Records for the exercise:
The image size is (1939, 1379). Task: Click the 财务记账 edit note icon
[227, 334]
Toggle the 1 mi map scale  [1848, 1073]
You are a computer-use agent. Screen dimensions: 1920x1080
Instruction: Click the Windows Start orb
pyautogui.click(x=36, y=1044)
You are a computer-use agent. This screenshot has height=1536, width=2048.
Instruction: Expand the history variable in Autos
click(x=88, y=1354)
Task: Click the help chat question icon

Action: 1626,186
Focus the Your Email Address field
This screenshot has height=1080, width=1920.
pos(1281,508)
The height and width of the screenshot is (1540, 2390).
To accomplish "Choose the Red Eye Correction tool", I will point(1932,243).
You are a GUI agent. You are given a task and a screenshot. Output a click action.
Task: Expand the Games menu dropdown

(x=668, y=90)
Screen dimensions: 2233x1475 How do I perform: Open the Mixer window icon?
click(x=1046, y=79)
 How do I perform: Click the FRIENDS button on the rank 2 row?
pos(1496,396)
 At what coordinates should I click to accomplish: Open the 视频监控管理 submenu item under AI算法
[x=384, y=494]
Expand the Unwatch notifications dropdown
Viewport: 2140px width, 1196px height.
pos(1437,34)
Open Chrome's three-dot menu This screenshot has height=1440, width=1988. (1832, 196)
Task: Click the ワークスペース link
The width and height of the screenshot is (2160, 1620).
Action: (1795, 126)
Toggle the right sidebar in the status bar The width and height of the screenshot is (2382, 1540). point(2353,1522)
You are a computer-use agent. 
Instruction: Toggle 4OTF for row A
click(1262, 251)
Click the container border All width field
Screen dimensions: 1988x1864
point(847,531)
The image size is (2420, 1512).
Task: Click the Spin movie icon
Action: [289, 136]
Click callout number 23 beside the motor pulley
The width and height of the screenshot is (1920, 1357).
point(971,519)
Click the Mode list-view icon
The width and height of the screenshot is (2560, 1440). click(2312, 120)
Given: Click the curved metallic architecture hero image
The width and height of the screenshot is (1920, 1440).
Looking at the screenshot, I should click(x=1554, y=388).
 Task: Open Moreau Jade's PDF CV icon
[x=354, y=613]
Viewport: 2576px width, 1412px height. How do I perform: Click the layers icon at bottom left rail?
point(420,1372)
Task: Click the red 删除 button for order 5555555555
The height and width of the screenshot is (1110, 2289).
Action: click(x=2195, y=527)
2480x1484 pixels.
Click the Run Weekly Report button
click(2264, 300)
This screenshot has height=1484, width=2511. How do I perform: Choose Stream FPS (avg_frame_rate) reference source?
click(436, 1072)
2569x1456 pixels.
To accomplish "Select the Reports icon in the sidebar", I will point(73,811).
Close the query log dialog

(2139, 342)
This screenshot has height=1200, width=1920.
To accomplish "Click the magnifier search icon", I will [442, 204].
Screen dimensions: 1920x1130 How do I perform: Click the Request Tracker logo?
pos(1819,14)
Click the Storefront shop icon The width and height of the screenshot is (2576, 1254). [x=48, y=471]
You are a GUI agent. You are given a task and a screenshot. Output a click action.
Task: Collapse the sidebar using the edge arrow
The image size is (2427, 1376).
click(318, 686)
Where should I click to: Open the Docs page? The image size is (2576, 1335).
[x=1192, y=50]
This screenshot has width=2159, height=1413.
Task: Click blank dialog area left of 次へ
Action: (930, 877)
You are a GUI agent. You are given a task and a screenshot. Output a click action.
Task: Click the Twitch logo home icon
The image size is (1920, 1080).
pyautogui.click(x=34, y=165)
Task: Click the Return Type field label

Your assignment:
Print out the records exactly as they were entered.

Answer:
The image size is (1939, 1379). Task: Click the 财务记账 edit note icon
[227, 334]
Toggle the 1 mi map scale  [1848, 1073]
You are a computer-use agent. Screen dimensions: 1920x1080
Instruction: Click the Windows Start orb
pyautogui.click(x=36, y=1044)
You are a computer-use agent. This screenshot has height=1536, width=2048.
Instruction: Expand the history variable in Autos
click(x=88, y=1354)
Task: Click the help chat question icon

Action: 1626,186
Focus the Your Email Address field
This screenshot has height=1080, width=1920.
pos(1281,508)
The height and width of the screenshot is (1540, 2390).
To accomplish "Choose the Red Eye Correction tool", I will point(1932,243).
You are a GUI agent. You are given a task and a screenshot. Output a click action.
Task: Expand the Games menu dropdown

(x=668, y=90)
Screen dimensions: 2233x1475 How do I perform: Open the Mixer window icon?
click(x=1046, y=79)
 How do I perform: Click the FRIENDS button on the rank 2 row?
pos(1496,396)
 At what coordinates should I click to accomplish: Open the 视频监控管理 submenu item under AI算法
[x=384, y=494]
Expand the Unwatch notifications dropdown
Viewport: 2140px width, 1196px height.
pos(1437,34)
Open Chrome's three-dot menu This screenshot has height=1440, width=1988. (1832, 196)
Task: Click the ワークスペース link
The width and height of the screenshot is (2160, 1620).
Action: (1795, 126)
Toggle the right sidebar in the status bar The width and height of the screenshot is (2382, 1540). point(2353,1522)
You are a computer-use agent. 
Instruction: Toggle 4OTF for row A
click(1262, 251)
Click the container border All width field
Screen dimensions: 1988x1864
point(847,531)
The image size is (2420, 1512).
Task: Click the Spin movie icon
Action: [289, 136]
Click callout number 23 beside the motor pulley
The width and height of the screenshot is (1920, 1357).
point(971,519)
Click the Mode list-view icon
The width and height of the screenshot is (2560, 1440). click(2312, 120)
Given: Click the curved metallic architecture hero image
The width and height of the screenshot is (1920, 1440).
Looking at the screenshot, I should click(x=1554, y=388).
 Task: Open Moreau Jade's PDF CV icon
[x=354, y=613]
Viewport: 2576px width, 1412px height. How do I perform: Click the layers icon at bottom left rail?
point(420,1372)
Task: Click the red 删除 button for order 5555555555
The height and width of the screenshot is (1110, 2289).
Action: click(x=2195, y=527)
2480x1484 pixels.
Click the Run Weekly Report button
click(2264, 300)
This screenshot has height=1484, width=2511. How do I perform: Choose Stream FPS (avg_frame_rate) reference source?
click(436, 1072)
2569x1456 pixels.
To accomplish "Select the Reports icon in the sidebar", I will point(73,811).
Close the query log dialog

(2139, 342)
This screenshot has height=1200, width=1920.
To accomplish "Click the magnifier search icon", I will [442, 204].
Screen dimensions: 1920x1130 How do I perform: Click the Request Tracker logo?
pos(1819,14)
Click the Storefront shop icon The width and height of the screenshot is (2576, 1254). [x=48, y=471]
You are a GUI agent. You are given a task and a screenshot. Output a click action.
Task: Collapse the sidebar using the edge arrow
The image size is (2427, 1376).
click(318, 686)
Where should I click to: Open the Docs page? The image size is (2576, 1335).
[x=1192, y=50]
This screenshot has width=2159, height=1413.
Task: Click blank dialog area left of 次へ
Action: (930, 877)
You are a GUI agent. You are given a task and a screenshot. Output a click action.
Task: Click the Twitch logo home icon
The image size is (1920, 1080).
pyautogui.click(x=34, y=165)
Task: Click the Return Type field label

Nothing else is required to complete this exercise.